David Good’s name is probably one you’ve not previously come across unless you’ve a particular interest in anthropology, but Good proves a fascinating story is a fascinating story whether or not you’re familiar with the subject. However, while much is interesting, the fascination is tempered by information not provided.

Good’s father was an anthropologist who so enjoyed the way of life among the Yanomami people of the Amazon that he remained with them for twelve years from the mid-1970s. He married a Yanomami woman, and before David’s birth they moved back to the USA. Good picks up with David in his early teens and is recollections of his journey to his mid-twenties. The numerous internal conflicts any teenager endures accumulate alongside the additional burden of his unusual mixed heritage and missing mother. A succession of pernicious incidents have remained with him, some unaccountably down to his father’s lack of understanding, and they’ll engage the sympathy of any reader.

Artist FluX, whose alias of John Malloy is revealed in the introductions, is an illustrator by trade, which shows up more in the colour inserts than the black and white continuity, although that also features illustrative quirks, such as people with double outlines.
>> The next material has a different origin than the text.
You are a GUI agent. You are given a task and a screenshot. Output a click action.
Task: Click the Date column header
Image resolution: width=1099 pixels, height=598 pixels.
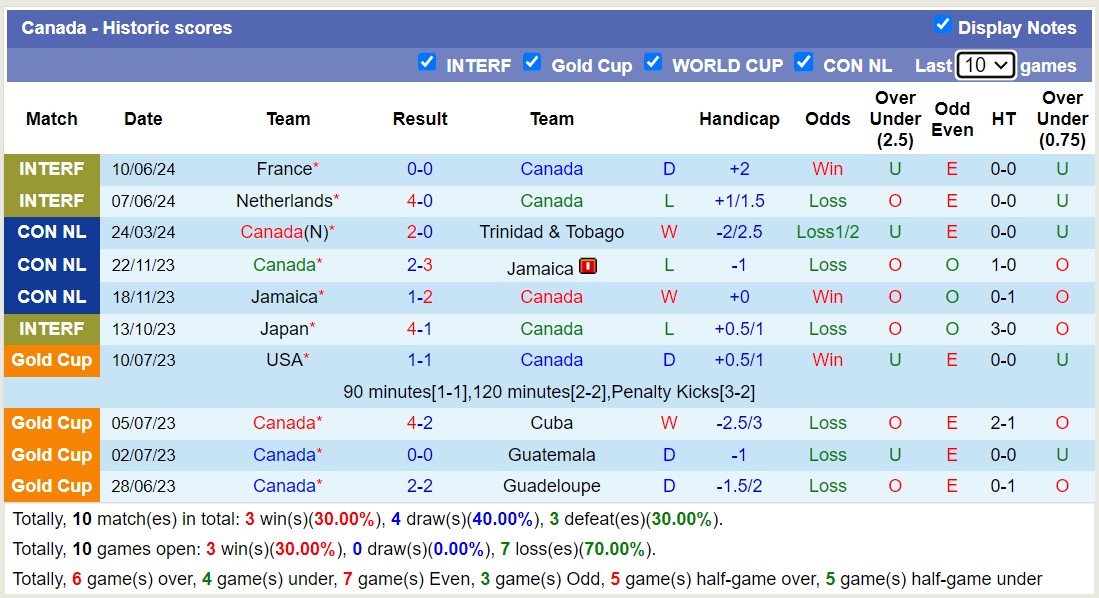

The art is expressive and even ordinary scenes are thoughtfully composed as David’s American life is contrasted with the fewer pressures on the Yanomami people in the bright colour sequences. These are more simply drawn and wordless, depicting day to day life among them as experienced by David’s father. Late on there’s a merging, which is a clever piece of symbolism concerning reconciliation.

As captivating as David’s story is overall, this is a frustrating telling of it, as questions never answered will constantly occur to the reader. David references resenting his mixed heritage, but without any great explanation why. There’s an incident of racially provoked bullying, but it’s not contextualised. Was it isolated or a regular occurrence? Why did the family constantly move during David’s childhood? A further frustration is this being almost exclusively David’s story when it’s crying out for wider input. Having only known life in Amazonian jungle the culture shock for his mother moving to the USA must have been almost beyond comprehension, yet it’s not even mentioned, never mind addressed.

His mother, or the lack of her, is the key element to David’s personality, a matter never adequately diagnosed during childhood by his distant father, expanding into troubles starting in his mid-teens. Startlingly, it’s only toward the end that she’s actually named. David’s fall and rise struggle is explained, with any acknowledgement that it could have so easily ended differently unsaid.

In keeping with the feeling throughout, the ending is frustratingly curt. A brief consideration of David’s later years would have made for a preferable epilogue rather than his biography filling in the details, and the resolution is only really a beginning. Again, a few pages of updating would have made Good better.

All in all, though, whatever’s missing, the story is interesting enough as it stands, and thoughtful art fills in for some narrative shortcomings.